→ Source material
::::
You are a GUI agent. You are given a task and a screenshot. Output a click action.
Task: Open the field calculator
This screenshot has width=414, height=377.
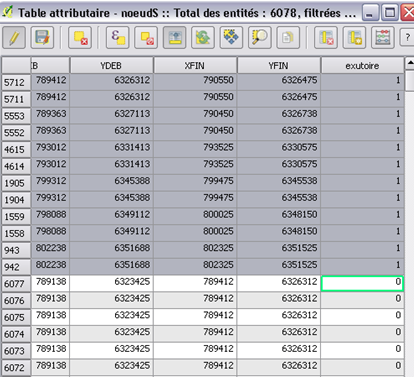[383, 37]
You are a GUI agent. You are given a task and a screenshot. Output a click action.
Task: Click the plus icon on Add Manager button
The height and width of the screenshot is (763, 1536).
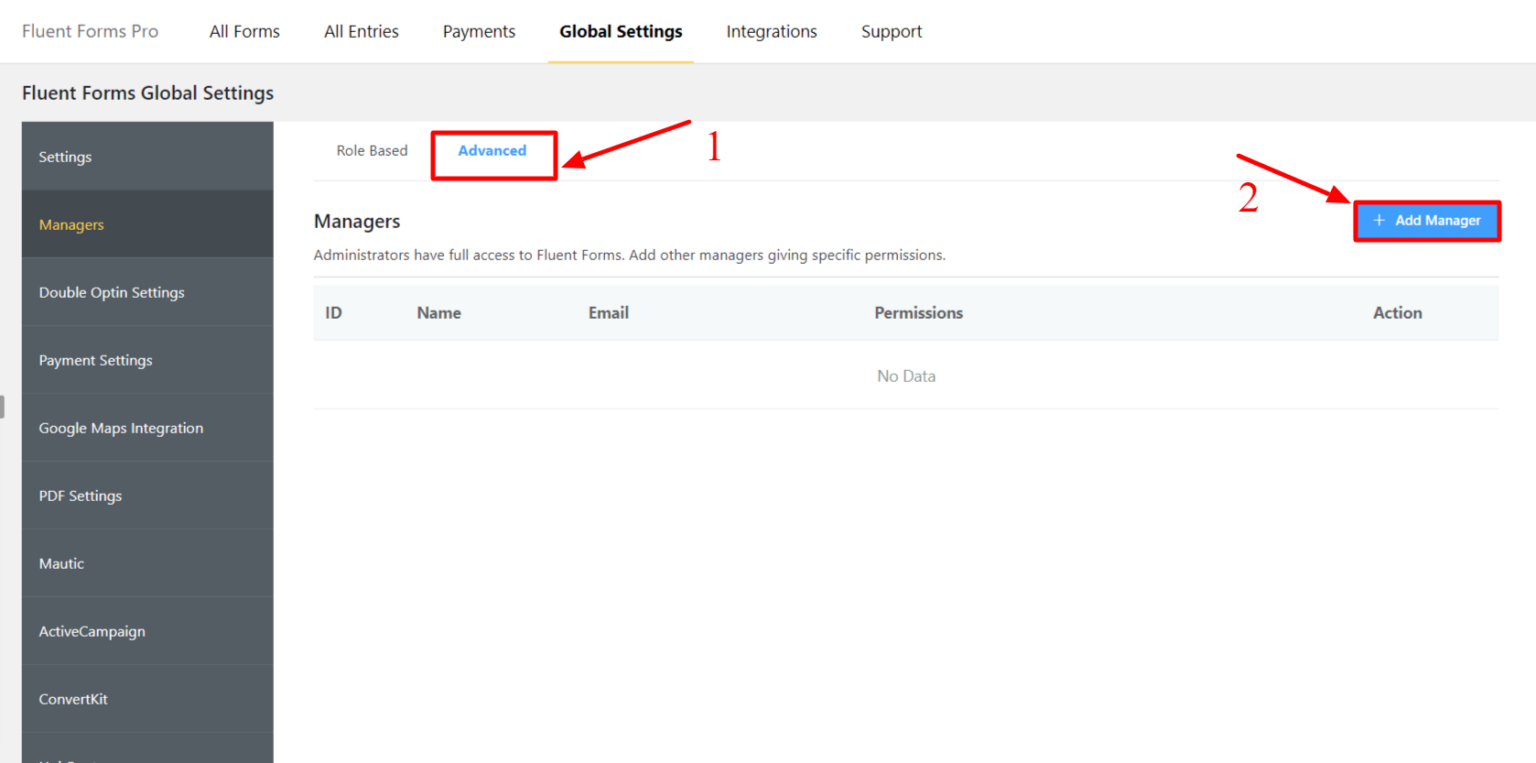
::::
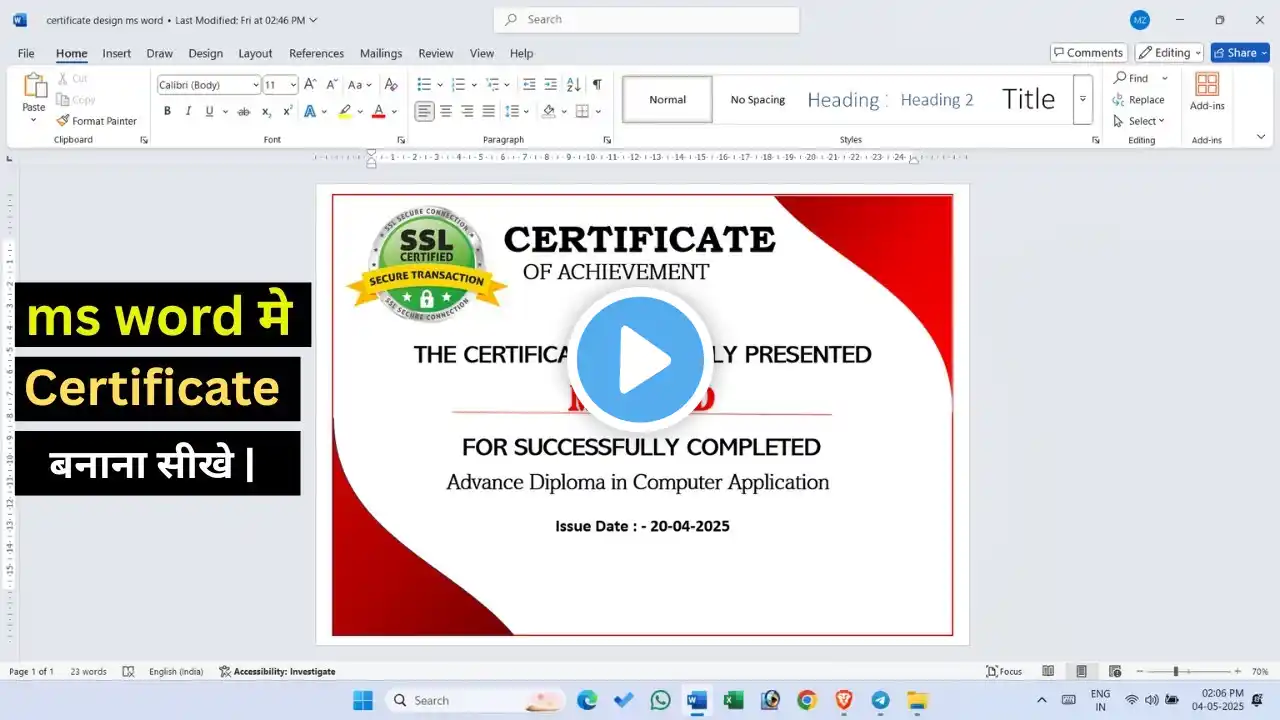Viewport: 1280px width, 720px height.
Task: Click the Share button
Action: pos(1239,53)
::::
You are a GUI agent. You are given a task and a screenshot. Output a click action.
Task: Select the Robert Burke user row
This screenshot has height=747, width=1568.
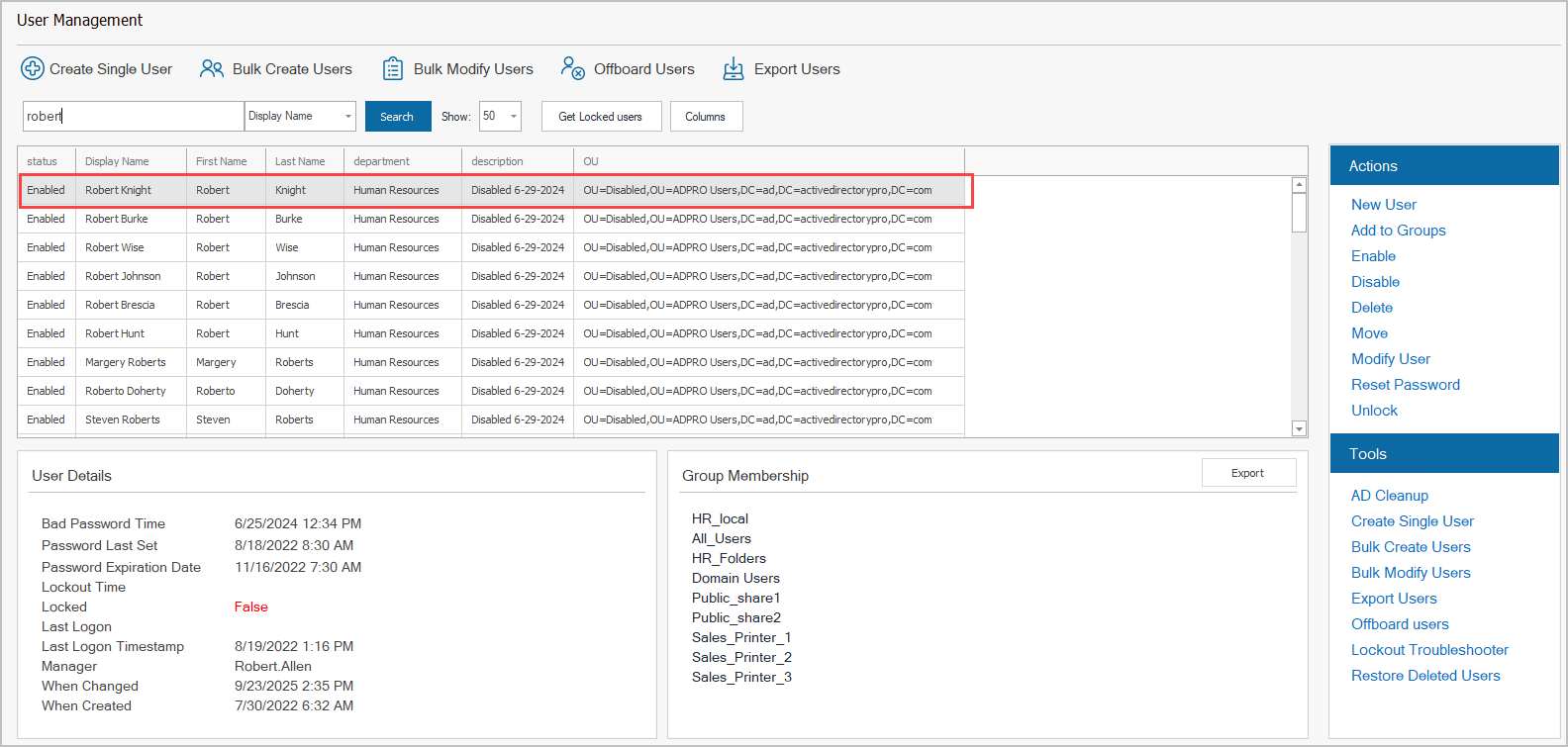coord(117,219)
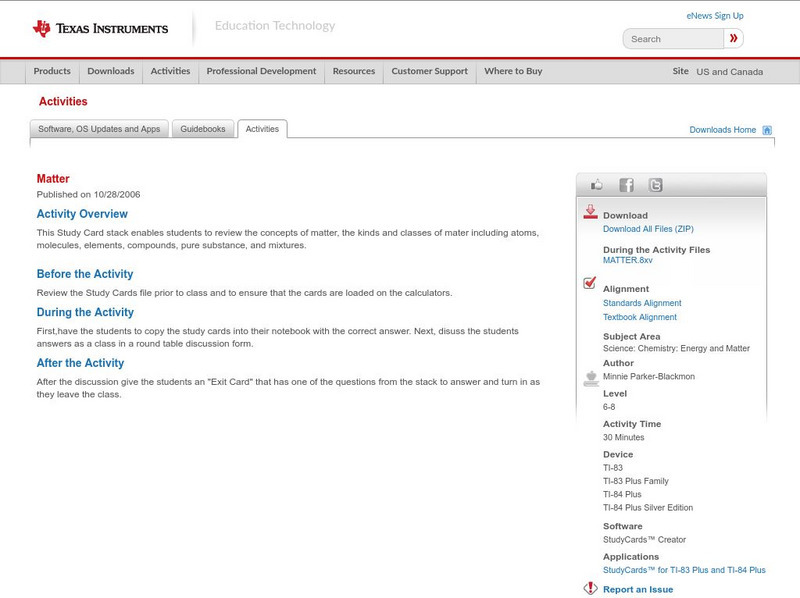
::::
Return the stretch of data that begins with the line showing "This screenshot has width=414, height=377." and goes on through the line showing "The height and", exactly, with pictures removed.

This screenshot has width=414, height=377.
[383, 37]
You are a GUI agent. You are given a task and a screenshot. Output a click action.
Task: Click the plus icon on Add Manager button
The height and width of the screenshot is (763, 1536).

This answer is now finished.